*Extract provided:*
I decided that I wanted to be a wife and a mother when I was 8 years old. I made good grades in highschool, but hated college with every fiber of my being and preferred being out in the work force. My rationale was then, and is now, what in the world would I do with the degree I was seeking when I'm knee-deep in diapers? I have sought and attained the career goals I've had since I was 8 and if I raise my children well, that will be just as admirable a feat as a woman who has sought and attained a college education and a rewarding career. I have immense respect for either. I have very little respect for women AND men who allow their careers to come before their children. Raising children is exceptionally difficult work, raising them well is even harder.


My husband and I married young, 23 and 20, respectively. We (I more than he) established that I would stay at home when we had children and he would work. I want to be involved in every facet of my child's early development and I'd rather teach him/her how to read, say his/her ABCs, how to count, etc. than hear it from a daycare. My husband makes very good money, so my staying home will not affect us financially. If it would, and our financial situation was somehow harming our child's emotional wellbeing, I would march right into my work clothes.


All that being said, I have no problem whatsoever with working mothers. My own mother was one, and a single one at that, and my sister and I greatly benefited from her parenting. Sometimes they prefer working, sometimes they have no choice, sometimes it's a mix of both, sometimes it's something else. I have absolute respect for parents that can balance work and home life well. I just know that is not now, nor is it likely to ever be, a choice I will have to make. Everything in my marriage is completely balanced. I know it sounds sickening to some, but keeping my house looking good is my definition of a good time and I can not WAIT to stay at home with the bun that's in my oven right now. That balances perfectly with the fact that my husband works and takes care of the finances. We keep each other in the dark about nothing - we have no secrets. I consult him before buying a $200 living room table, he consults me before investing $3000 in gold (hot stuff right now, if anyone's looking to invest!).


Now, after the kids are good and gone, I might head back to college, but here's hoping my husband's entrepreneurial dreams will come to successful fruition and we can retire early!


I can't wait for the day when a woman's choice to stay at home isn't criticized as foolish and a woman's choice to be a working mom isn't criticized as bad parenting. In the end, we all do what we know to be best for our families.

*Dataset extract:*
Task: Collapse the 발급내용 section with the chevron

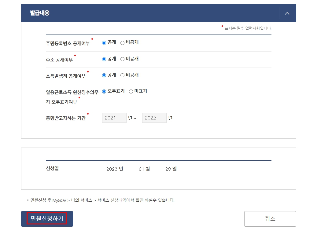Action: pos(287,13)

*The exercise:*
In the essay on staying home with children, at what age did the writer decide to become a wife and a mother?

*Problem solution:*
At 8 years old.